***** SELECTION *****

One place this tends to show up is with property writes. TypeScript makes the convenient but unsafe assumption that object types are covariant in their property types. (See Difference between Variance, Covariance, Contravariance and Bivariance in TypeScript ​.) So you're allowed to narrow properties in subtypes, like:

interface Bar { 
  a: unknown; 
}

interface Baz extends Bar { 
  a: string; 
}

const baz: Baz = { a: "hello" };

const bar: Bar = baz; // okay

Here Baz is considered a subtype of Bar, and you can assign a value of type Baz to a variable of type Bar. So a Bar's a property can be anything at all, but a Baz's a property has to be a string. For property reads this is completely safe. But as soon as you write to a property of the supertype, you can easily do unsound things:

bar.a = 123; // okay?
baz.a.toUpperCase(); // RUNTIME ERROR!

That's unfortunate, but it's intentional.

This shows up with union types as well. For any types X and Y, X is a subtype of X | Y. That means if you have a value of type X | Y and you want to write a property to it, it will accept things that might not be safe for either X or for Y, as you showed in your example. Here's another example:

const foo = Math.random() < 0.5 ?

***** MATERIAL *****

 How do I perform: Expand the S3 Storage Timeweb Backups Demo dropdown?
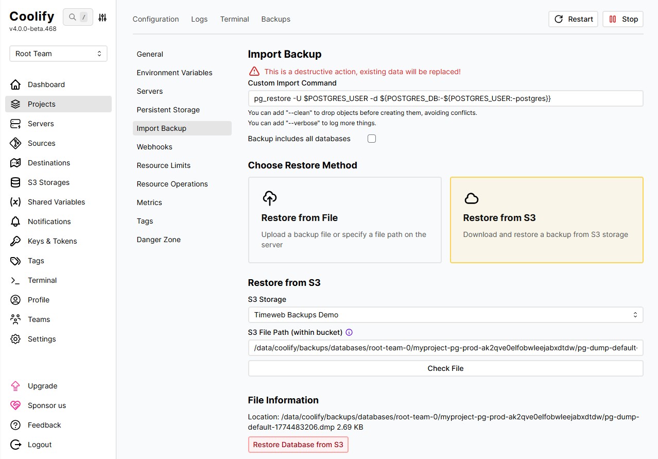[x=446, y=315]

*****

In the TypeScript variance excerpt, starting at "Here Baz is" and ending at "but it's intentional.", write the passage out again, swapping "supertype" for "parent type". The listing comes from a separate source.

Here Baz is considered a subtype of Bar, and you can assign a value of type Baz to a variable of type Bar. So a Bar's a property can be anything at all, but a Baz's a property has to be a string. For property reads this is completely safe. But as soon as you write to a property of the parent type, you can easily do unsound things:

bar.a = 123; // okay?
baz.a.toUpperCase(); // RUNTIME ERROR!

That's unfortunate, but it's intentional.